Taylor Olfert, 18, took his stance under a tarp tent in Lownsdale Square. Throughout the weeks of the occupation, Olfert, along with others from the movement, chained themselves to each other to peacefully assemble.
“We’re sitting here to protect every one’s First Amendment rights,” he said.
Hundreds of other individuals gathered outside in the streets and on the sidewalks throughout the night, creating a line around the encampments to show solidarity with those who remained inside.
“So many people believe, but they don’t take action,” he said. “But action is the way. That is what has got to happen.”
According to Lt. Robert King, the public information officer for the Portland Police Bureau, those who were taken into custody made it very clear they would rather be arrested than leave the encampments. “Implicit by their actions, explicit by what they said, they wanted to be arrested, and they were,” he said.
King said, however, they wanted the confrontation to be a peaceful one.
“When you have hundreds of cops and thousands of people together like that there is the potential for large-scale confrontation,” he said. “And that didn’t happen.

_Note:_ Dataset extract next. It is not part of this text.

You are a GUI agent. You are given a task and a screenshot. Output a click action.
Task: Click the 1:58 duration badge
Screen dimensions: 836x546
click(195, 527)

We are very grateful for that.”
Shortly before 5 a.m. on Sunday, an Occupy activist and leader climbed a tree and asked, “What is one more hour when we are seeking change indefinitely?”
Addressing the officers in full riot gear, she said, “Remember we are unarmed. We are the 99 percent. We are fighting for our families, our children and yours.”

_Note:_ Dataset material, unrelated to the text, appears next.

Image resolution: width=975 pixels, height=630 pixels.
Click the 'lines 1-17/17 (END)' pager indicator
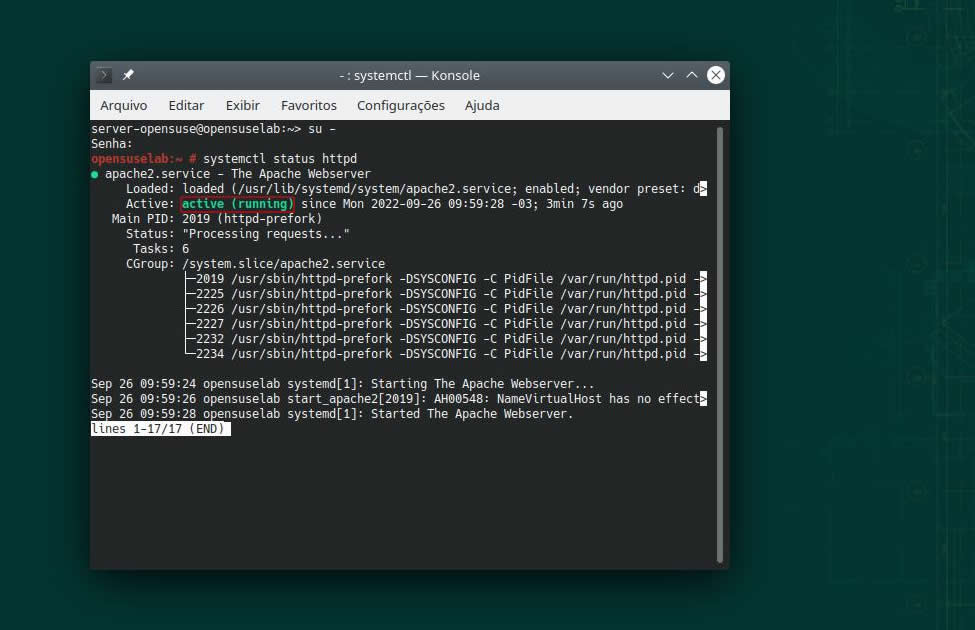[160, 429]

“We are peaceful,” she said. “We hope you keep that in mind.”
Hundreds of police officers, which cost the city thousands of dollars in overtime for their services throughout the weekend, displayed a powerful show of force with night-sticks and tear gas, which was never used.
Although there are several opinions surrounding whether or not the parks are an appropriate place to occupy, there is a common consensus that the movement can’t be evicted as long as there are demands for economic reforms.
Before Saturday’s evacuation deadline, Jude Boatman, who has been down at Chapman Park since the beginning of the occupation, was ready to move on. She loaded a U-Haul with several objects, including tables, chairs, and tapestries. The furniture had been used for the information booth, and to make the park a more functional home.
“I have been camping here since the first day,” she said. Boatman and her husband were homeless before the occupation began, and now, she said they would return to sleeping in her car.
Although she wondered what actions the police were going to take, she said she felt optimistic.
“I don’t really mind losing the physicality of the place because this is going to keep going,” she said. “What we wanted to happen was to get people out in the open and connect with each other, and we totally have, and we will continue to do so.”
Other individuals within the movement agreed.
“It makes a political statement when you take what is yours back,” said Jenny Pepper, who has been living in a tent downtown for the past month.
Although she said she hoped people would show up to lock arms so individuals didn’t get evicted, she had been working all morning to pack up her belongings and move them to a safe and dry spot. “But we are going to be physically here,” she said. “Public or private, there will be a new spot.”